31 Aug 2018 News in English

Flirt strategy by Tinder

Sociologists analyzed messages sent by online daters to find which flirting techniques work the best

By Olivia Goldhill August 12, 2018 QZ.com

Sometimes “hey” just doesn’t cut it. Sometimes a deeply considered two-paragraph introduction doesn’t either.

When you come across an attractive profile on a dating site, chances are you’ll put a little more thought into your message and write something longer than usual. Unfortunately, it doesn’t tend to pay off.

Sociologists from University of Michigan analyzed the online dating site messaging habits of more than 186,700 heterosexual people from four US cities: New York, Boston, Chicago, and Seattle. “Online dating is so murky and there’s so much folk wisdom about what works,” says Elizabeth Bruch, sociology professor and lead author of the paper. “No one’s got hard evidence about these things, so it was amazing to analyze if these strategies work.”

The researchers quantified the desirability of each person according to how many messages they received and found that, when women are messaging especially “desirable” partners (by this metric), they tend to write longer messages than usual. But this technique didn’t much help the women; they got no more responses to longer messages than their usual, shorter ones.

Men didn’t tend to use this same technique—except, strangely, men in Seattle. And, stranger still, that was the one group for whom the effort yielded the desired results. “This strategy doesn’t seem to pay off for anyone except men in Seattle, for reasons we don’t yet understand,” Bruch says.

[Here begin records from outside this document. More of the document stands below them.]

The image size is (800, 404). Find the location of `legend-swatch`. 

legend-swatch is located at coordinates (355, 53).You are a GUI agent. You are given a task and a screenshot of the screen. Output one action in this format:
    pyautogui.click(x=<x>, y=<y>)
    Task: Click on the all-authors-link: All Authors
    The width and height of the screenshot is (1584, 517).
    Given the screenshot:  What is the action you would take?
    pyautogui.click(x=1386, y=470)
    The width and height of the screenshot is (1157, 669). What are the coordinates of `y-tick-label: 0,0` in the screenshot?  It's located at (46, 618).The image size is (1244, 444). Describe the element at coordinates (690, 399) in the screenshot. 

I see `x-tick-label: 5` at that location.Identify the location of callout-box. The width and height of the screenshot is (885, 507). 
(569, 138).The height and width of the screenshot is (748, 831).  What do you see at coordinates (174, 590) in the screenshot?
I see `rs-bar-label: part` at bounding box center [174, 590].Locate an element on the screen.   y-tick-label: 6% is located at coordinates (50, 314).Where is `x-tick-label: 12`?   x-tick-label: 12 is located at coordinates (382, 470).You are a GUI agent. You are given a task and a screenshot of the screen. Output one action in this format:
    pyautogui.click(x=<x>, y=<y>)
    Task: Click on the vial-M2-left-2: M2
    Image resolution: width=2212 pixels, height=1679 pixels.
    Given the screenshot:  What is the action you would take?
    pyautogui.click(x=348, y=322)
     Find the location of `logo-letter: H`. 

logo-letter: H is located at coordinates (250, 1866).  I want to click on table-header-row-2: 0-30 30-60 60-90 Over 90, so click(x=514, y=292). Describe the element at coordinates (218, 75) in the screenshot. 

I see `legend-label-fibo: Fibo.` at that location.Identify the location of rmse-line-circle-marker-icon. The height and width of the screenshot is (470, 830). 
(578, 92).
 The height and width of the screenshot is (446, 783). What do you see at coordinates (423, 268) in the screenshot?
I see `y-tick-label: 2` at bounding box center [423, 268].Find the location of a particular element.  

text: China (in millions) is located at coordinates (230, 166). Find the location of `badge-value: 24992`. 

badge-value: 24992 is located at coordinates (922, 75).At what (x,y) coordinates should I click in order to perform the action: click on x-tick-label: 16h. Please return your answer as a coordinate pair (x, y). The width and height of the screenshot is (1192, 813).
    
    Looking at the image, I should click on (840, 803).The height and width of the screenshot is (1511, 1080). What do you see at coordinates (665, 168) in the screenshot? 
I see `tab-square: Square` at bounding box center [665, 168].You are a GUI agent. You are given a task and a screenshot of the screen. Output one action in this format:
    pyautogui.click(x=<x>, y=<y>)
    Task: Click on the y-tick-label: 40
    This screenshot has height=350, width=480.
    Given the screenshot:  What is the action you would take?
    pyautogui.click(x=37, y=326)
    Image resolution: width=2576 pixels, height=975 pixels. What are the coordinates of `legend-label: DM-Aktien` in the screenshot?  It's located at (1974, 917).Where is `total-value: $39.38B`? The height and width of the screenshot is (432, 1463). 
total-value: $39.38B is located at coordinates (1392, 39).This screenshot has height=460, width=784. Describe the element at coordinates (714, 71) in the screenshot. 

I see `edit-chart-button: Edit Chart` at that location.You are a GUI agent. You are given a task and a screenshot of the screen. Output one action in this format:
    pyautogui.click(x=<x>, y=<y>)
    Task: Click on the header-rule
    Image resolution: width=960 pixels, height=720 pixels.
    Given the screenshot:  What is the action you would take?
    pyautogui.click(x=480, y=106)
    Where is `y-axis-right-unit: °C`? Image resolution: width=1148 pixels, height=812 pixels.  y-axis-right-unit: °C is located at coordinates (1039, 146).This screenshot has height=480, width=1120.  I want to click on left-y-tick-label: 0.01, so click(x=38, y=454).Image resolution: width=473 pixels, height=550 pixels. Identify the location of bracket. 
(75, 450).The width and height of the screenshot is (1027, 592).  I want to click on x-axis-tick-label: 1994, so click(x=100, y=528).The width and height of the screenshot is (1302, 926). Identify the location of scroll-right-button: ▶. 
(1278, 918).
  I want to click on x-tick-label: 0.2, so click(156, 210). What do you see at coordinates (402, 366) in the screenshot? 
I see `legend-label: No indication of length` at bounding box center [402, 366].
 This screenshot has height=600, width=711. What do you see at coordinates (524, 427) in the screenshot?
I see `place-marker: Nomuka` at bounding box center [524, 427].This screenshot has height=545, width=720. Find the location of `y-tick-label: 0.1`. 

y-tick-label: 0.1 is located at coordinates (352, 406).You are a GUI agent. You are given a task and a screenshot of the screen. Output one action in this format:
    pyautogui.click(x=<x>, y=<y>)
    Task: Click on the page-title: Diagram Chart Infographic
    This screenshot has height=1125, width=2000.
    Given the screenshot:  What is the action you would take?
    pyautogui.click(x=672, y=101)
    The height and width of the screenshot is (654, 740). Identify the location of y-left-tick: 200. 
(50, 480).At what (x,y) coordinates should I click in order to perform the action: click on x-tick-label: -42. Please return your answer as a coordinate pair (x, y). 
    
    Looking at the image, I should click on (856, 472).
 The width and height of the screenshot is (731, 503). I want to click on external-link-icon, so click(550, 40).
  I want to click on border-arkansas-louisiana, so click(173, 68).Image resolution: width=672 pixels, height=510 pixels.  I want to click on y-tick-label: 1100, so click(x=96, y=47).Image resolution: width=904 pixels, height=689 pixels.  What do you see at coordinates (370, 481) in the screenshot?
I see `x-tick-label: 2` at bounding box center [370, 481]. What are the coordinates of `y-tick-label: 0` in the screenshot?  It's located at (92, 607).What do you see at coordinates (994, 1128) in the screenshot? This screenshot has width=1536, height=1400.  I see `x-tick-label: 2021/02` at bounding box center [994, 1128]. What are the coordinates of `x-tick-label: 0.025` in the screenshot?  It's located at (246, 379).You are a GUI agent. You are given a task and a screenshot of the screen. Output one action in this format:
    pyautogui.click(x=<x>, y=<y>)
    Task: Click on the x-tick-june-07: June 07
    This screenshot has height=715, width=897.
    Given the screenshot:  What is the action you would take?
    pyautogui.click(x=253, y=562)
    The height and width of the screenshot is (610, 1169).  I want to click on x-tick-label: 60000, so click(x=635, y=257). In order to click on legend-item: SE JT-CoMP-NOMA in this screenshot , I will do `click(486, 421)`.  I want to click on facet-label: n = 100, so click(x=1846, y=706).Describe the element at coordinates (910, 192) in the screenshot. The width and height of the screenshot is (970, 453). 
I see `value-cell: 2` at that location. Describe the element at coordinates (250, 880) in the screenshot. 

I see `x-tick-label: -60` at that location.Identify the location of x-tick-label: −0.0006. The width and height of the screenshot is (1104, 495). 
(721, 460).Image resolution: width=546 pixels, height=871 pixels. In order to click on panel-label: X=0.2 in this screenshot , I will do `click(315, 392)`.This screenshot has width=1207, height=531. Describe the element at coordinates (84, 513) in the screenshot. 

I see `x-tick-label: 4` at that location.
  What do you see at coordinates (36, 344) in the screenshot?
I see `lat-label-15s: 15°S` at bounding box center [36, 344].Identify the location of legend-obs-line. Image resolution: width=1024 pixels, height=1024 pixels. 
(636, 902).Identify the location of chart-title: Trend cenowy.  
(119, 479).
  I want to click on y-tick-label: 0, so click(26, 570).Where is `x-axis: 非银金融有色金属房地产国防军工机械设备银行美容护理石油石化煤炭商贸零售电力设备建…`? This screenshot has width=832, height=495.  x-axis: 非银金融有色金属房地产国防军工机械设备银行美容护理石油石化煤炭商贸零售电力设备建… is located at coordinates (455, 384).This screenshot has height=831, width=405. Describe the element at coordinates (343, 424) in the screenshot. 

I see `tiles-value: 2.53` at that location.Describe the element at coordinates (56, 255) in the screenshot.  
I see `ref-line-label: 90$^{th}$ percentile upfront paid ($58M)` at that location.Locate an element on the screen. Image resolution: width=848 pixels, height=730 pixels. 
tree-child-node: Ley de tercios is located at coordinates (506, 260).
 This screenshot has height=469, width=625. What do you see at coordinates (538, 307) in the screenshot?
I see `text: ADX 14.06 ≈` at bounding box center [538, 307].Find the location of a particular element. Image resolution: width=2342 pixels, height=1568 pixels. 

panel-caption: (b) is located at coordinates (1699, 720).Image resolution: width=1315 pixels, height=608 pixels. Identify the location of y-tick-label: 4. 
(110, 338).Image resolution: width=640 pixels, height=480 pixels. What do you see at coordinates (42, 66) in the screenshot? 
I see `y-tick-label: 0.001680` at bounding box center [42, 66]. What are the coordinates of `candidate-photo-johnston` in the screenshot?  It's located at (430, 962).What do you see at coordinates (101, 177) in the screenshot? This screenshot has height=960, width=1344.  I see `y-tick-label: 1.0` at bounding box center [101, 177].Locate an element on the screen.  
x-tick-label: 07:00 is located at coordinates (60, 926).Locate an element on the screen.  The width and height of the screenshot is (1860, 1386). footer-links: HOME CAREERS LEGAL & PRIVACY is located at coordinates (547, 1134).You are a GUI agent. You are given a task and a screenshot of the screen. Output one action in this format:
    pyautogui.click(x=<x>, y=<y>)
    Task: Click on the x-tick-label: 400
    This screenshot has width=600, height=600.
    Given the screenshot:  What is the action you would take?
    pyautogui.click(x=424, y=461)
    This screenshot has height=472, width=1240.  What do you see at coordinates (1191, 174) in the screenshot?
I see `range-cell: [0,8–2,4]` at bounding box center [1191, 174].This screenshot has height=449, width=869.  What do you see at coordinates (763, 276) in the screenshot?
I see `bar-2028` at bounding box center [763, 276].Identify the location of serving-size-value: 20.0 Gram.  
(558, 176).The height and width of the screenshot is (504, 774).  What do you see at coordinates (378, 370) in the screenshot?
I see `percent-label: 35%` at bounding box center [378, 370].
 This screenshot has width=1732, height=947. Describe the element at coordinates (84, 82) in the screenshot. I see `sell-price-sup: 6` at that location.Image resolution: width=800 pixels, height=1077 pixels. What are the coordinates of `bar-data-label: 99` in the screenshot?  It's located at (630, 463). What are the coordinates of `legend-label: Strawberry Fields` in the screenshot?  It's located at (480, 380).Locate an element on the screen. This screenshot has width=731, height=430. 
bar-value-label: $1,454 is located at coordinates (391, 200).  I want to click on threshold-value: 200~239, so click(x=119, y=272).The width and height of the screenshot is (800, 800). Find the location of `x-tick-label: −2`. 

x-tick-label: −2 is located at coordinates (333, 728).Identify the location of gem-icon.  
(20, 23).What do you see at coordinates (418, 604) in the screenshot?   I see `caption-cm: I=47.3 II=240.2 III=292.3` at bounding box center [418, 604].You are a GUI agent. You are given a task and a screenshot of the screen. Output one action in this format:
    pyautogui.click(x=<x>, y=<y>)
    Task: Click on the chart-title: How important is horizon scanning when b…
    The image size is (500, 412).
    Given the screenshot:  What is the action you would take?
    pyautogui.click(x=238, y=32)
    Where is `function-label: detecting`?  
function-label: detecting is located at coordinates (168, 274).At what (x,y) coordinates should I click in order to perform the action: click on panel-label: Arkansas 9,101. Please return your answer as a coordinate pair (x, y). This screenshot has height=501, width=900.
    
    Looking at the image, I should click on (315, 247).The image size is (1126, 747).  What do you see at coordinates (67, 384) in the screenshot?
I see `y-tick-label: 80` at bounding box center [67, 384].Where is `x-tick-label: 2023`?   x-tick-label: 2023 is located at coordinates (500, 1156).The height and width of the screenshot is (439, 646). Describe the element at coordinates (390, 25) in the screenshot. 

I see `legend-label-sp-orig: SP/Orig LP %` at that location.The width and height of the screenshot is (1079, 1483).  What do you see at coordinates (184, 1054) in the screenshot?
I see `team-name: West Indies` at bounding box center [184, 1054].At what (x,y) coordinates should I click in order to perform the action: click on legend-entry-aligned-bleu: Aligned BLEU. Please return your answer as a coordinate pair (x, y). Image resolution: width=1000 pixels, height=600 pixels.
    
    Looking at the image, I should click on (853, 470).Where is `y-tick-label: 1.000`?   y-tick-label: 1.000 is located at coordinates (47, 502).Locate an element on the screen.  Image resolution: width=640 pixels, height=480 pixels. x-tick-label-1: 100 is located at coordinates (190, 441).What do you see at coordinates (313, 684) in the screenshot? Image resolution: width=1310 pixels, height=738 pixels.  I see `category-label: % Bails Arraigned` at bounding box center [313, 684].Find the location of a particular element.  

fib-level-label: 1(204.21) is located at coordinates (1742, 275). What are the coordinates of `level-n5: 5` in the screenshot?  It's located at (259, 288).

The researchers also found that women tended to send more positive messages to more desirable men, whereas men sent less positive messages to women who were more desirable than them. “My collaborator and I would joke that men were playing it cool when they wrote less positive messages to more desirable women, but it also smacked of negging a little bit,” says Bruch. “I thought, ‘this can’t work,’ but when we looked, we saw it is a successful strategy for men.” Men’s less positive messages were indeed rewarded with more replies—whereas women’s more positive messages got no more replies than usual.

Across all the people included in the study, nearly 37% of the messages sent by women got a response, compared to just 16% of men. Broadly, most messages went unanswered; overall, only 23% of messages got responses. In part, that can be explained by another trend the researchers uncovered: Overall, the researchers found that people tend to aim high. Too high, in many cases. Both men and women pursue partners who are on average 25% more desirable than themselves.

According to the researchers, the bigger the gap in desirability between two people, the less likely the receiver is to reply. But those in the very highest leagues do occasionally reply to people less attractive than themselves. “There’s nothing wrong with messaging aspirationally,” says Bruch. “People can date out of their league, if they’re willing to put in more effort.”

There will always be the odd dazzlingly attractive person who remains thoroughly unattainable. In the paper, the authors note: “The most popular individual in our four cities, a 30-year-old woman living in New York, received 1,504 messages during the period of observation, equivalent to one message every 30 minutes, day and night, for the entire month.” Bruch says this woman wasn’t just the most popular, but the most popular by far. “There was no one like her by an order of magnitude, she was really a standout,” she says. Throughout the whole month, the woman replied to just two or three of her messages—0.2% at the high end of that range.

“Occasionally, men would write her again,” says Bruch. “It was a little bit poignant.”